**THE DATA:**
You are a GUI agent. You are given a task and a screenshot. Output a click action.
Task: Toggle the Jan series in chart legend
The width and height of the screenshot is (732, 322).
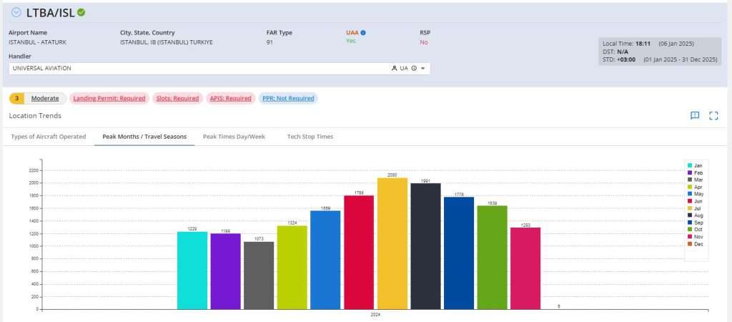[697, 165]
==
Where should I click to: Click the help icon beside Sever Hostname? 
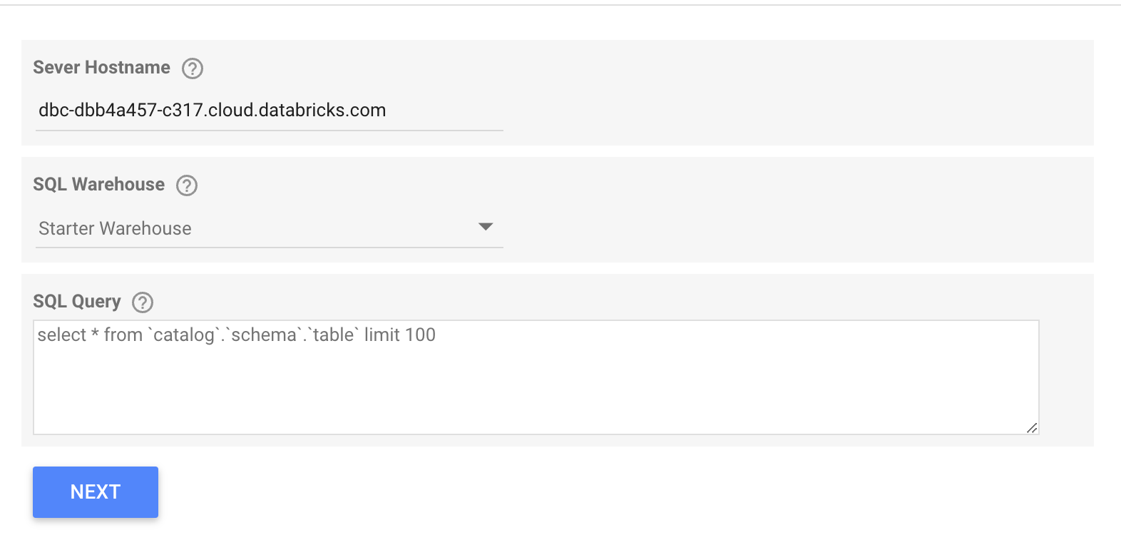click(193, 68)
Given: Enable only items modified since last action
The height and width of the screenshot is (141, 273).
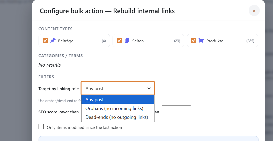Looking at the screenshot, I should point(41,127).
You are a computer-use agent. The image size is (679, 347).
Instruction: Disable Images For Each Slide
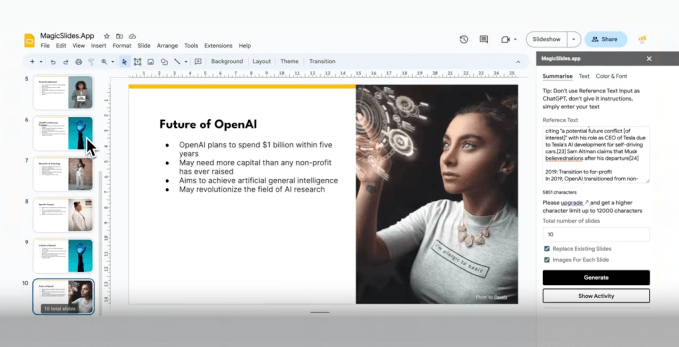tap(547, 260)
--
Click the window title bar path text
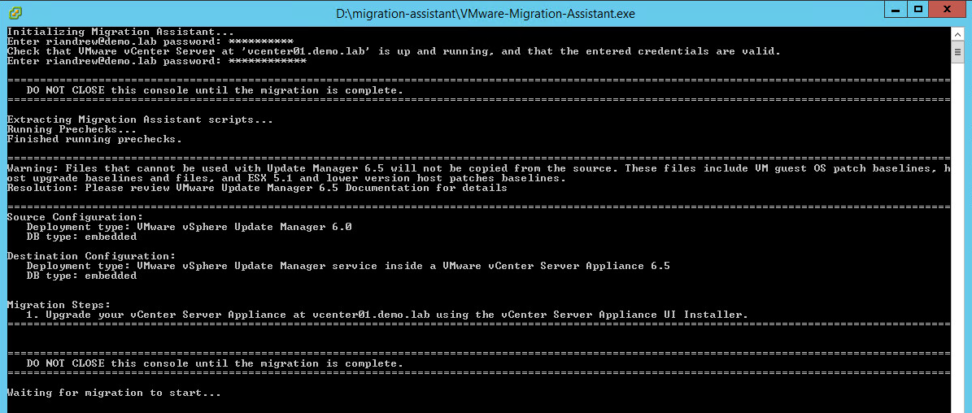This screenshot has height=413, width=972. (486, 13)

**WORK TASK:** Across all the entries, how many lines include "agent"? Answer with the number alone.

**ANSWER:** 2